Antarctica has hottest day on record as mercury hits 18C, data shows

Barbijo penguins are among the residents of Earth's southernmost continent (Picture: AFP via Getty Images)

Antarctica has experienced its hottest temperature on record, with the mercury hitting a staggering 18.3C.

The reading beats the continent's previous record of 17.5C seen in March 2015, according to the Argentinian research station Esperanza, which collected the data.

The United Nations’s World Meteorological Organisation (WMO) shared the finding from Argentina’s meteorological association on Twitter.

The Antarctic Peninsula, the northwest tip near South America, is one of the world’s fastest warming regions, with temperatures rising almost 3C over the past 50 years, the WMO reported.

Around 87 per cent of the glaciers along its west coast have “retreated” over those five decades and have shown an “accelerated retreat” in the past 12 years, it added.
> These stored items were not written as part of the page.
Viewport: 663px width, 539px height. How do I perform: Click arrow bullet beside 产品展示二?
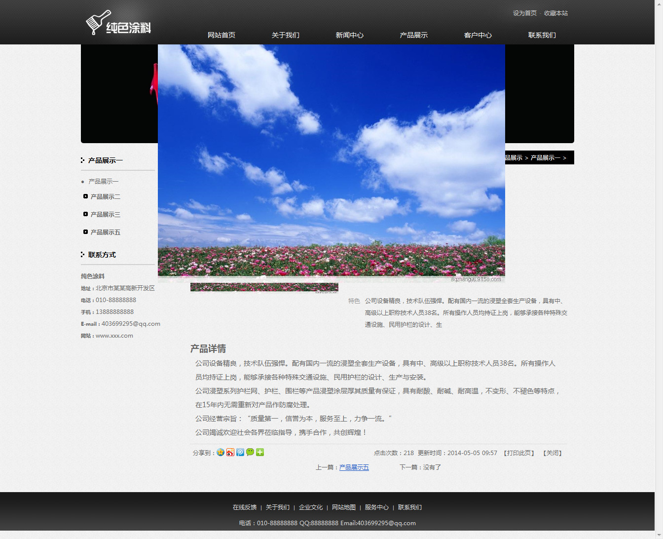[85, 196]
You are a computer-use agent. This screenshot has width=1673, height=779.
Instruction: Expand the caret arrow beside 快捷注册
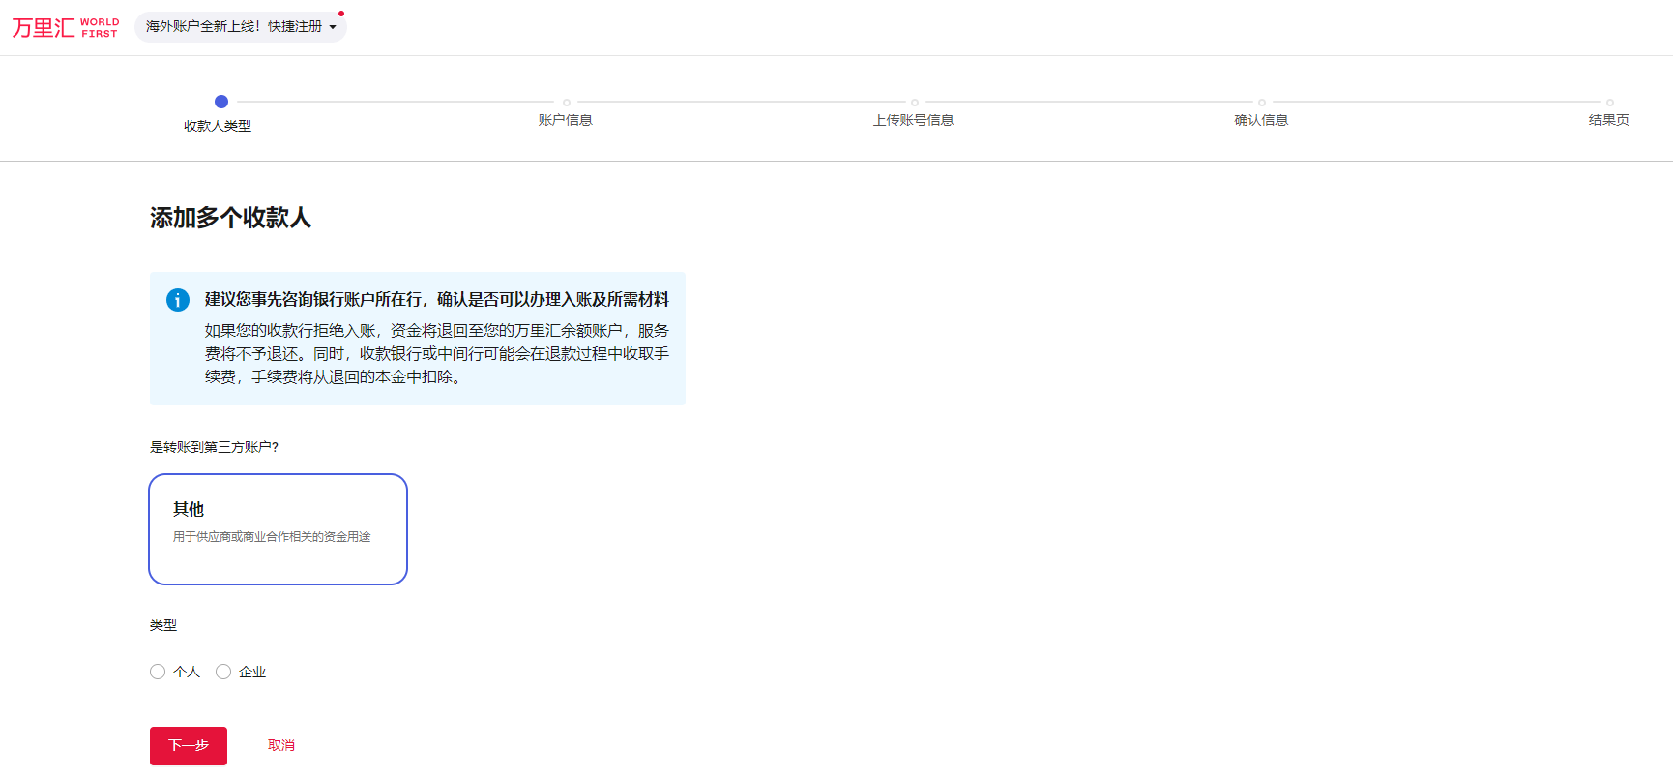[333, 27]
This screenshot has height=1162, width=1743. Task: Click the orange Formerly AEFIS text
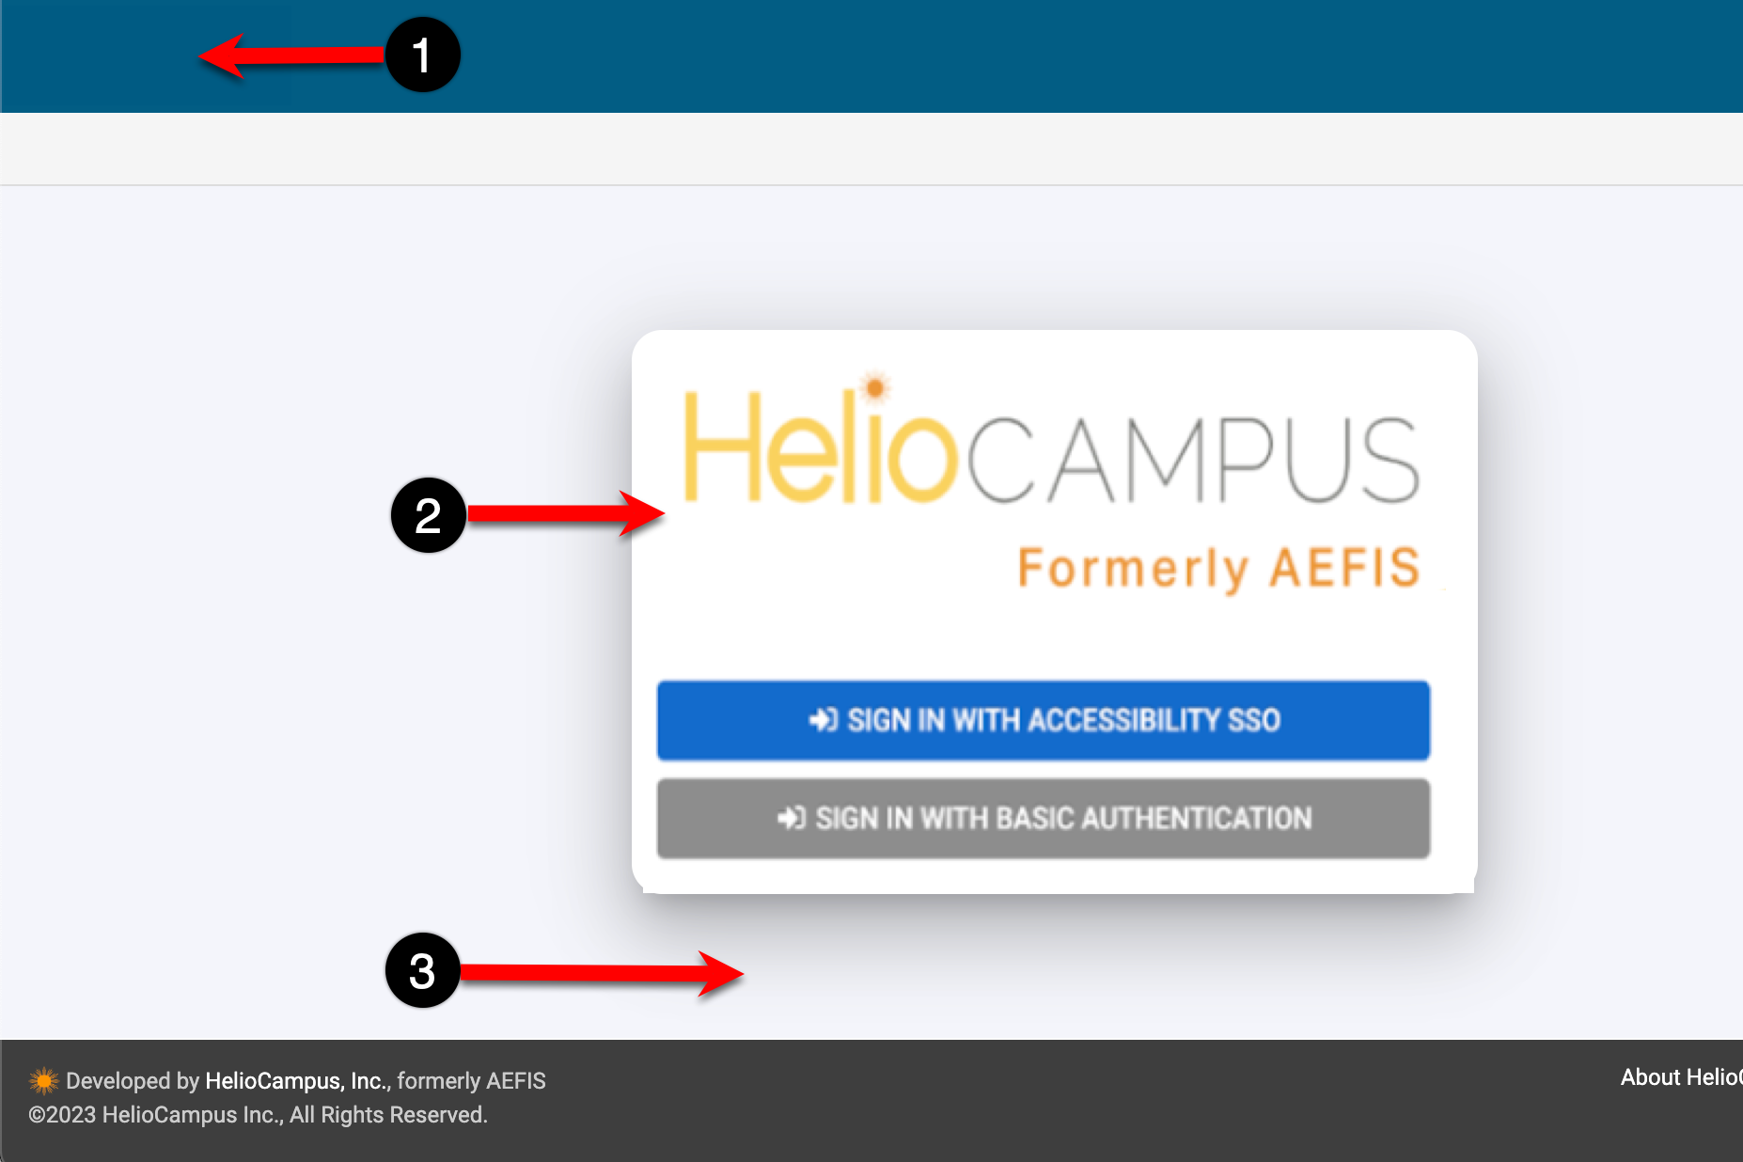click(1217, 568)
Professor James Renwick, a climate scientist at Victoria University of Wellington, told the Guardian Australia the WMO committee would likely reconvene to officially confirm the new temperature record.

He told the paper: “The reading is impressive as it’s only five years since the previous record was set and this is almost one degree centigrade higher. It’s a sign of the warming that has been happening there that’s much faster than the global average.

“To have a new record set that quickly is surprising but who knows how long that will last? Possibly not that long at all.”

The Argentinian Esperanza military base recorded the record temperature (AFP via Getty Images)

Esperanza, located near the northern tip of the Peninsula, has been collecting data since 1961.

The reading breaks the 2015 record for the Antarctic continent, defined as the main continental landmass and adjoining islands by the WMO.

However, the record for the Antarctic region – defined as all land and ice south of 60 degrees latitude – is 19.8C . It was recorded on Signy Island in January 1982.